Park for
Lucretia Edwards, Richmond Legend
By Susan Williams
Lucretia Edwards has a new park in
Richmond named after her. The 2-acre park in the Marina Bay
neighborhood is opening this month. It’s a fitting honor for
Lucretia. As Richmond legend has it, she started and led the crusade
to turn many acres of the City’s industrial areas into waterfront
parks for the public. Her efforts are said to have influenced the
formation of the San Francisco Bay Conservation and Development
Commission (BCDC) and Save the Bay.
Childhood summers spent at the New
Jersey shore fostered in her a love of the water. It’s no surprise
that she married a man who worked for Standard Oil, now called
Chevron, as an oil tanker docking pilot. Fifty-five years ago, they
bought a house in Point Richmond with a panoramic view of the Bay.
Lucretia raised three children in that house, and she lives there
still. Her oldest son is carrying on the family tradition by working
as an aircraft carrier docking pilot. "It’s like he knows how
to dock a small city," says Lucretia.
She credits her mother, a
"perfect Quaker lady" from Philadelphia, with instilling
in her a sense of equality and fairness, as well as civic
mindedness.
Lucretia, however, is much more
than civic minded. She has vision.

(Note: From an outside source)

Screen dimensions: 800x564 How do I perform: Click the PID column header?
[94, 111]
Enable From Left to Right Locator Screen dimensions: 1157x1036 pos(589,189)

From the day she arrived in
Richmond in 1948, she knew it was "ridiculous" that
Richmond’s 32 miles of shoreline offered only 67 feet of public
access. "I was enraged by what I saw," says Lucretia.

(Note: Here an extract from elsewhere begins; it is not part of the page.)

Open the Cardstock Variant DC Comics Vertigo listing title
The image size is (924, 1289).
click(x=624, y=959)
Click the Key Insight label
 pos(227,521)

"You hardly knew that the Bay was there." Lucretia’s
refined manner and soft voice belie the strength of her opinions.
In addition to all of her good
ideas, she knew what she had to do to get the parks built, and her
commitment never wavered. "I joined the League of Women Voters
and started finding buddies who agreed with me. Then we just went to
meeting after meeting talking about how badly the City needed
waterfront parks." She took federal, state, regional, and local
officials—any officials who would listen—out to the Bay front to
see the possibilities firsthand. "We took them out one at a
time, so we could divide and conquer. We did a lot of walking."
Creating the Miller-Knox Regional
Shoreline Park is one of her proudest achievements. She lobbied
heavily for the park, and just as plans were solidifying, the owner
of a key parcel called Knob Hill decided to sell to a developer who
planned high-rise apartment buildings. Lucretia wept at the news.
Her husband, Tom, distraught at seeing Lucretia this way, bought the
land for her as a surprise gift. The Edwards kept ownership of the
land until the East Bay Regional Park District could buy it.
Other notable achievements of
Lucretia’s include helping to save the East Brother Light Station
from demolition, establishing the Home Health Hospice in West
County, placing Point Richmond on the National Registry of Historic
Places, and starting Friends of Richmond, an environmental watchdog
group. To ensure that the transformation of the former Kaiser
Shipyards would include public access, she served on the Marina Bay
Citizens Advisory Committee. Recently she worked with a task force
to develop plans for the reuse of Point Molate Naval Station.
Most of all, she is proud of the
many miles of parkland that now grace the City’s shoreline.
"I just love to look out and see all the people at the
parks," says Lucretia. Of all the battles she fought and won to
make the parks a reality, she says with a good-natured smile,
"They were kind of fun. And I made friends with my opponents in
the end."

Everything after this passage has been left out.